Your task — Copy the entries below word for word, starting from the first entry and ending with the line that contains "Go to Inici", with that line included.

Data provided —
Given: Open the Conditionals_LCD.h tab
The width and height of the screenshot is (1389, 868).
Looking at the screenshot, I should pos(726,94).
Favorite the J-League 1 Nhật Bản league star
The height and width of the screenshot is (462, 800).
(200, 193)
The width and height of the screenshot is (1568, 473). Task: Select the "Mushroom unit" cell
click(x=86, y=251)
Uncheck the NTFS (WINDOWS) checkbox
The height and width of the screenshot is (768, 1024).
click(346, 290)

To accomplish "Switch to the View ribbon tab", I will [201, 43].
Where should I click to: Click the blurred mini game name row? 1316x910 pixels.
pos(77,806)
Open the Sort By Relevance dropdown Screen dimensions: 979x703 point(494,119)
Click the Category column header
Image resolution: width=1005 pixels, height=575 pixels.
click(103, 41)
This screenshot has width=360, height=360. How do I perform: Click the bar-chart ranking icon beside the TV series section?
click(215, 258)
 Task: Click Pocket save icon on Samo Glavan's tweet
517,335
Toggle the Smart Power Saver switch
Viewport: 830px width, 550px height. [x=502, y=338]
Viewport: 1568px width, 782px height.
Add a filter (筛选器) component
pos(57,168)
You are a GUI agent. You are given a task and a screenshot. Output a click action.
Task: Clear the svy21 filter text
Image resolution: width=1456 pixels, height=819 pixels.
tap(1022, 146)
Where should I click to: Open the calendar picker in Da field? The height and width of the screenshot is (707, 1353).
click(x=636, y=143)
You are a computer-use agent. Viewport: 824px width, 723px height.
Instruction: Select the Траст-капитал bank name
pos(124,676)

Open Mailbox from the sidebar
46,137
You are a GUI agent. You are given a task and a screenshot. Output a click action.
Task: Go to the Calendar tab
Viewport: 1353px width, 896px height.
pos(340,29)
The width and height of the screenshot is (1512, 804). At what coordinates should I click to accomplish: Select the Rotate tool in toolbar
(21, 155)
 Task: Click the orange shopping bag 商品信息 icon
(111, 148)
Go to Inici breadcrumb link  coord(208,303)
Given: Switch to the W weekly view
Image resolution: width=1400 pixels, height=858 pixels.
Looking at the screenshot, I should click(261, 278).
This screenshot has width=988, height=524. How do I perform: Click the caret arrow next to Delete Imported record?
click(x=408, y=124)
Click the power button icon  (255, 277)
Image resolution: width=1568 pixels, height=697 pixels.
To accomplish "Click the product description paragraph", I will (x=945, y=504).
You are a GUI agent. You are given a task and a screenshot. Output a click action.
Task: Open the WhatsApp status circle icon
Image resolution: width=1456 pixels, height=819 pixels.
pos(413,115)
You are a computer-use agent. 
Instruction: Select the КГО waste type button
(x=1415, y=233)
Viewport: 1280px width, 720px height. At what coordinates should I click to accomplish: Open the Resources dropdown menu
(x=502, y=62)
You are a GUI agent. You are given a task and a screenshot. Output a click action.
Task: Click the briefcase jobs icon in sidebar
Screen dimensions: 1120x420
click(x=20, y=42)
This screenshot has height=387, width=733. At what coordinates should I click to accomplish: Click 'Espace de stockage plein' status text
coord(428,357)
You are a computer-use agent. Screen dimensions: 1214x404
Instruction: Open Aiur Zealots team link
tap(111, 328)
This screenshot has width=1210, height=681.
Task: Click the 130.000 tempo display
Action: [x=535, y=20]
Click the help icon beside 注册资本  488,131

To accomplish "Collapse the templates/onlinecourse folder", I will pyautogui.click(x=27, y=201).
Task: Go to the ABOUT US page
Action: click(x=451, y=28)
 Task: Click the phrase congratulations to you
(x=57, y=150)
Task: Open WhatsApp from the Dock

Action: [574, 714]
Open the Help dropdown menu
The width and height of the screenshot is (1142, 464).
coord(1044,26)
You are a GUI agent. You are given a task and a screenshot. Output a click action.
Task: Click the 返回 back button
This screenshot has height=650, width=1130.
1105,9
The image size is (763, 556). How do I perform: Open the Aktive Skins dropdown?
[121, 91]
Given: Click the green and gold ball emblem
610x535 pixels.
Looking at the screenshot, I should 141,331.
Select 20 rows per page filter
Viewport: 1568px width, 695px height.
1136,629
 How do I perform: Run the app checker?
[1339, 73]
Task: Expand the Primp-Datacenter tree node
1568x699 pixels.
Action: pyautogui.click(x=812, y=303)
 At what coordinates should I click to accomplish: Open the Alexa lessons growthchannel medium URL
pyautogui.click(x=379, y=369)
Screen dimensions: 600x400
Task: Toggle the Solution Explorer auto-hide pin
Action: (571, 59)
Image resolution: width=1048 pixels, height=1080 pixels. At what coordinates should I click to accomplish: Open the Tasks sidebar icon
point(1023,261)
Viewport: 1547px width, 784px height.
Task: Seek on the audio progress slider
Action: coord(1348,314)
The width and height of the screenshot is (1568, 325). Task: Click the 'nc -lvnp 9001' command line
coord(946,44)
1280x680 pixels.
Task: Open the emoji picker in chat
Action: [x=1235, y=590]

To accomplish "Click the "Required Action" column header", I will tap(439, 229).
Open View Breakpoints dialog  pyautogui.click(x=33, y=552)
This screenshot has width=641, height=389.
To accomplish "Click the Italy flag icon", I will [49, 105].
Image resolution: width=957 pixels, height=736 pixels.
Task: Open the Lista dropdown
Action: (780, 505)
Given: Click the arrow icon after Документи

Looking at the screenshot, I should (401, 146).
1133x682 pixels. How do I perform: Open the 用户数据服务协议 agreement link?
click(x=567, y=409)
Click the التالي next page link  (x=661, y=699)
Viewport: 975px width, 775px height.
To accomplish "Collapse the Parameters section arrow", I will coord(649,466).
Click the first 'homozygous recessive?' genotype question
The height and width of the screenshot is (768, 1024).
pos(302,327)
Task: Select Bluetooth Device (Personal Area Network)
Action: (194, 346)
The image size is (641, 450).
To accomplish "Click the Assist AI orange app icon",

Task solution —
Given: Open the Conditionals_LCD.h tab
The width and height of the screenshot is (1389, 868).
Looking at the screenshot, I should pos(726,94).
Favorite the J-League 1 Nhật Bản league star
The height and width of the screenshot is (462, 800).
(200, 193)
The width and height of the screenshot is (1568, 473). Task: Select the "Mushroom unit" cell
click(x=86, y=251)
Uncheck the NTFS (WINDOWS) checkbox
The height and width of the screenshot is (768, 1024).
click(346, 290)

To accomplish "Switch to the View ribbon tab", I will [201, 43].
Where should I click to: Click the blurred mini game name row? 1316x910 pixels.
pos(77,806)
Open the Sort By Relevance dropdown Screen dimensions: 979x703 point(494,119)
Click the Category column header
Image resolution: width=1005 pixels, height=575 pixels.
click(103, 41)
This screenshot has width=360, height=360. How do I perform: Click the bar-chart ranking icon beside the TV series section?
click(215, 258)
 Task: Click Pocket save icon on Samo Glavan's tweet
517,335
Toggle the Smart Power Saver switch
Viewport: 830px width, 550px height. [x=502, y=338]
Viewport: 1568px width, 782px height.
Add a filter (筛选器) component
pos(57,168)
You are a GUI agent. You are given a task and a screenshot. Output a click action.
Task: Clear the svy21 filter text
Image resolution: width=1456 pixels, height=819 pixels.
tap(1022, 146)
Where should I click to: Open the calendar picker in Da field? The height and width of the screenshot is (707, 1353).
click(x=636, y=143)
You are a computer-use agent. Viewport: 824px width, 723px height.
Instruction: Select the Траст-капитал bank name
pos(124,676)

Open Mailbox from the sidebar
46,137
You are a GUI agent. You are given a task and a screenshot. Output a click action.
Task: Go to the Calendar tab
Viewport: 1353px width, 896px height.
pos(340,29)
The width and height of the screenshot is (1512, 804). At what coordinates should I click to accomplish: Select the Rotate tool in toolbar
(21, 155)
 Task: Click the orange shopping bag 商品信息 icon
(111, 148)
Go to Inici breadcrumb link  coord(208,303)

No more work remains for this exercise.